Pour la présidente de la CSN, Claudette Carbonneau, il importe que le gouvernement québécois assure l’équité de traitement envers tous les travailleurs et travailleuses du secteur public. C’est ainsi qu’elle accueille la nouvelle d’une entente entre le gouvernement et les médecins spécialistes.

« Le gouvernement accorde 1,3 milliard de dollars annuellement à 8000 médecins spécialistes, ce n’est pas rien ! Ça équivaut à 4 % de la masse salariale totale de l’État qui compte 500 000 employé-es, souligne Claudette Carbonneau. Ce qui est bon pour les uns est bon pour les autres, ajoute-t-elle. Il n’y a certainement pas que les médecins spécialistes qui sont touchés par les pénuries d’effectif, loin s’en faut. Et tous les travailleurs et les travailleuses ont le droit d’améliorer leur sort », fait-elle valoir.

L’entente permettra aux médecins spécialistes québécois d’améliorer grandement leur niveau de vie. « Nous nous en réjouissons pour eux, mais nous ne passerons pas sous silence le fait qu’en même temps, des centaines d’autres milliers de travailleuses et de travailleurs du secteur public accusent un retard salarial moyen de plus de 15 % par rapport au secteur privé. On offre à un petit groupe les meilleures conditions de vie au Canada tout en laissant s’agrandir les iniquités entre la majorité des travailleurs au Québec, ce n’est pas là une vision d’avenir », juge-t-elle.

La CSN veut une vraie politique salariale

En mars dernier, le Bureau international du travail avait condamné le recours au décret par le gouvernement Charest pour imposer à tous les salarié-es de l’État des conditions de travail non négociées, dont des augmentations de salaire bien en dessous de l’augmentation du coût de la vie. Pour la CSN, il est grandement temps pour le gouvernement de se doter d’une véritable politique salariale qui tienne compte des pénuries de main-d’œuvre, de la justice et de l’équité ainsi que de l’écart qui ne cesse de s’accroître entre les rémunérations versées dans les secteurs public et privé comme le révèlent, année après année, les études de l’Institut de la statistique du Québec.

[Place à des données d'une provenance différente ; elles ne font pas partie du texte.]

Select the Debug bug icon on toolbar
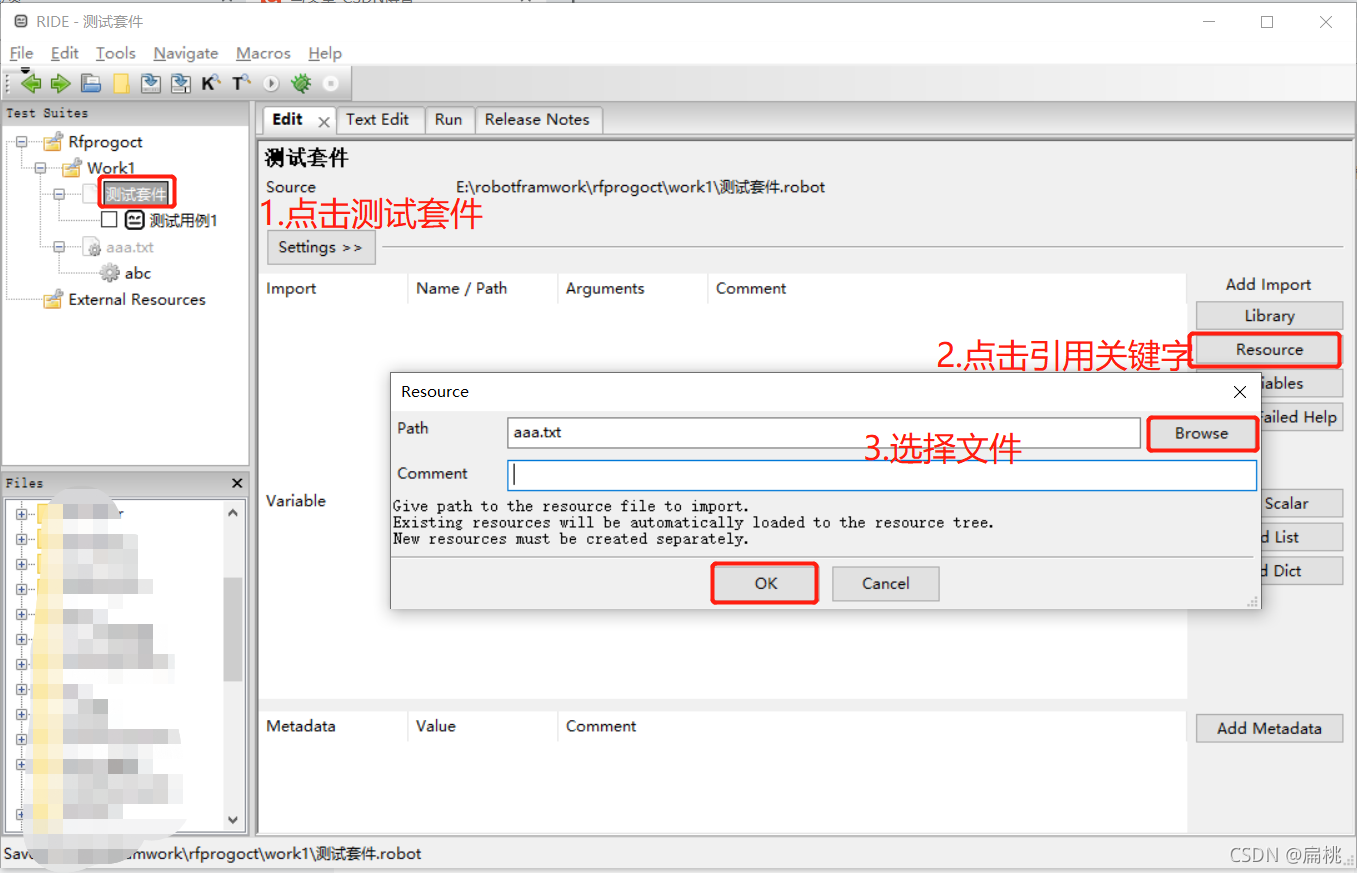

La tactique du cadre financier immuable, assortie de la menace permanente de coup de force, ne permettra jamais de corriger les problèmes de fond. Le gouvernement doit bien l’admettre puisque, après avoir levé la loi spéciale pour les médecins spécialistes, il annonce aujourd’hui une entente négociée. On ne sait pas de quelle façon se ventile l’entente sur dix ans que le gouvernement nous présente aujourd’hui. « Ce qui est certain, c’est qu’il s’agit de beaucoup d’argent sur une longue période, une manière de faire qui détonne de la part d’un gouvernement qui n’a jamais cessé de braquer son cadre financier pour refuser toute négociation avec ses salarié-es », souligne Claudette Carbonneau.

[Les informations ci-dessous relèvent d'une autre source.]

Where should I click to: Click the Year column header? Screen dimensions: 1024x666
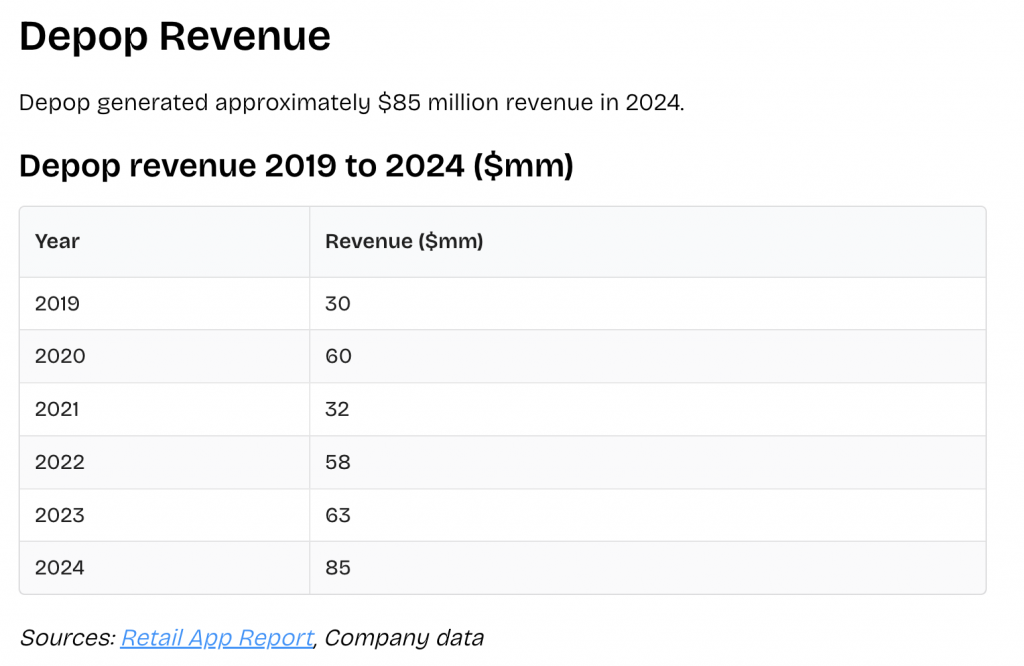point(56,241)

La CSN réitère son appel à revoir immédiatement les salaires dans le secteur public afin d’entamer la revalorisation nécessaire de l’ensemble du secteur public. La CSN est ouverte à discuter de toute formule réaliste et respectueuse des droits des salarié-es afin d’atteindre cet objectif.

Fondée en 1921, la CSN compte 300 000 membres dont environ la moitié assurent les services publics en éducation, en santé et services sociaux et dans les organismes gouvernementaux.